What’s your brand doing for you? You brand is a collection of all the moments when customers interact with your business that add up to the opinion of you they carry around with them. It’s not just your advertising: everything affects your brand, from what your ads say to the sites or publications that host them. Not just the products you offer but their design, their price point and packaging. Your brand isn’t just what your sales teams say about your business, it’s what your customer service agents say when they pick up the phone to disappointed consumers.
All these moments create an impression in your customers’ minds of the promises your brand makes. Those are specific promises, around prices or what your service can do. There are also implied promises created by the tone, framing and wording of your adverts, suggesting that using your business might be a luxurious, pampering experience, or that you’re direct, efficient and good value. It’s as important to fulfil these promises, even if they aren’t the sort of thing that would see you in trouble with the trades descriptions act.
The first thing you need to do is learn exactly what your customers are thinking about your business. Whether you’re new to the world of marketing or an experienced hand, it’s possible to be caught out and surprised by the impression you’ve made as it’s created by such a complex cloud of factors.
Gathering the necessary data in house isn’t possible for a while range of businesses: only the biggest of brands can support their own dedicated market research teams. What you need is to find a market research agency you can work with to form a productive partnership and build a long term relationship that provides vital data you can inject into your decision-making process over the course of time. If you work with a firm like Attest, brand tracker surveys can inform you exactly what customers think of your brand, of your competitors and most importantly of all, why.

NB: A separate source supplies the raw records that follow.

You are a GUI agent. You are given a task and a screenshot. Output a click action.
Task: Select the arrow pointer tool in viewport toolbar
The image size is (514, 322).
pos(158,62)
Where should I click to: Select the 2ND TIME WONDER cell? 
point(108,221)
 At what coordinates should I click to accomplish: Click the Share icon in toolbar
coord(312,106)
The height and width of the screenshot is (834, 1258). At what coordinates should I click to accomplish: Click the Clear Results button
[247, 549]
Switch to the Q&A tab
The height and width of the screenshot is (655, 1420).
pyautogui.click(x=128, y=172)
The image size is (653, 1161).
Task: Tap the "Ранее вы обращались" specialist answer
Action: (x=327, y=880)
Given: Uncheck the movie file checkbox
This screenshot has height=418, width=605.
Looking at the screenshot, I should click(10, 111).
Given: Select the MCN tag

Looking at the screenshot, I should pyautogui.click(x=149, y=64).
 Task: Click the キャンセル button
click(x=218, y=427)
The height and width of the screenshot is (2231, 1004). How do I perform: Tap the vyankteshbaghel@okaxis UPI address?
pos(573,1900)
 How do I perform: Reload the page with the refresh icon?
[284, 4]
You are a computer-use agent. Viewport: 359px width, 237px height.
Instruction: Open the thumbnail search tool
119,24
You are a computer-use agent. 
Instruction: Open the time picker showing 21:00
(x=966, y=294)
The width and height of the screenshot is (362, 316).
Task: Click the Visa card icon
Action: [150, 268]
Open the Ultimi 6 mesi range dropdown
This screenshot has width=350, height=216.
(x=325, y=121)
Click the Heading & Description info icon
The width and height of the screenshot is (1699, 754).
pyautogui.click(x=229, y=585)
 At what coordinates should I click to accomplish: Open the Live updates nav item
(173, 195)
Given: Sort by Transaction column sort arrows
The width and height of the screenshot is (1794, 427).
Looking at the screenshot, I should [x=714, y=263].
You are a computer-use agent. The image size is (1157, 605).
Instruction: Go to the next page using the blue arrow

Once you know the promises your brand is making, you assess your own ability to meet those promises, and make the decision about whether to consciously lean into the brand you’ve created with future marketing, products and projects or begin difficult job of pivoting your brand to more accurately represent the business you’re actually running.
Whatever you choose, the key to your success is in knowing just what your brand promises and making sure customers or clients aren’t left feeling disappointed.